The relationship of runtime to number of threads is similar for step 2 (target discovery), as is the general scheme of preventing database conflicts caused by concurrent database updates. These steps (1 and 2) are by far the most time consuming, although pairwise alignment or BLAST searching in steps 3 or 5 can take considerable time depending on dataset size.

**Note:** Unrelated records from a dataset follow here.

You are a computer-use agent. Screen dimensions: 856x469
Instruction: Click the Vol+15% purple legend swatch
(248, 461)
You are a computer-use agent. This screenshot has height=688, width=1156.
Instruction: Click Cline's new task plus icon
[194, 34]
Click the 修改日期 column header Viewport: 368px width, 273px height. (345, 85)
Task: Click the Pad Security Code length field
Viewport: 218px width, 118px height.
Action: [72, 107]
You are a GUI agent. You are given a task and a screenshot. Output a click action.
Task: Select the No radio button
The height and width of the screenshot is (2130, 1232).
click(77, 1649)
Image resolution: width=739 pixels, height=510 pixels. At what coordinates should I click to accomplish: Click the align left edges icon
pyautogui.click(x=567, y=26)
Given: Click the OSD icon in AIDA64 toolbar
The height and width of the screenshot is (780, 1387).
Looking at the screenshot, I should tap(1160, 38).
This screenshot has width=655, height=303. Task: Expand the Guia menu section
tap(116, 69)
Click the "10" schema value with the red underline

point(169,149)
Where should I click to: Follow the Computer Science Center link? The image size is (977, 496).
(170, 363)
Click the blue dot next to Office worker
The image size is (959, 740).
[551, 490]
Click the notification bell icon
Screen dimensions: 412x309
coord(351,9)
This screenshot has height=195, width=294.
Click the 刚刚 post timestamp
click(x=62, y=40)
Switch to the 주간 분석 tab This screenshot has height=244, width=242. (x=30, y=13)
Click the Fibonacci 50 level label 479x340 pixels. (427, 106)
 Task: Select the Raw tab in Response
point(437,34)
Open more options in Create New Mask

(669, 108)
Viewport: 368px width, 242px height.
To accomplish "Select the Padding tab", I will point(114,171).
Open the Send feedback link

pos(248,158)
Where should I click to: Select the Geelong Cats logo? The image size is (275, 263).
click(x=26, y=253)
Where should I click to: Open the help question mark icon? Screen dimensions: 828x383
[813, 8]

Runtime (in seconds) and peak memory usage (total) for varying numbers of threads, with a ~50k loci RADseq dataset.:

Threads Step 1(s) Step 2(s) Step 3(s) Step 4(s) Step 5(s) Total (s) Peak mem (MB) Step 1 mem (MB)
1 1182 129 1 25 3 1342 120 80
2 591 69 1 25 3 690 260 100
3 399 49 1 25 3 478 275 110
4 320 41 1 25 3 392 300 125

Memory Usage

Large alignments are processed piecemeal, with only a single alignment loaded at a time, thus even large files can be processed without excessive memory requirements. The internal data structure of mrbait relies on a file-based database (SQLite), making it very efficient in terms of memory usage. Because of this, it should run on any normal (and reasonably modern) desktop computer. Peak memory usage tends to be during step 2 (target discovery), as at this step all consensus loci are scattered across threads- note that this also means a slight increase in peak memory requirements as number of threads increases. See Figure 4 for an example of how memory scales throughout the pipeline steps.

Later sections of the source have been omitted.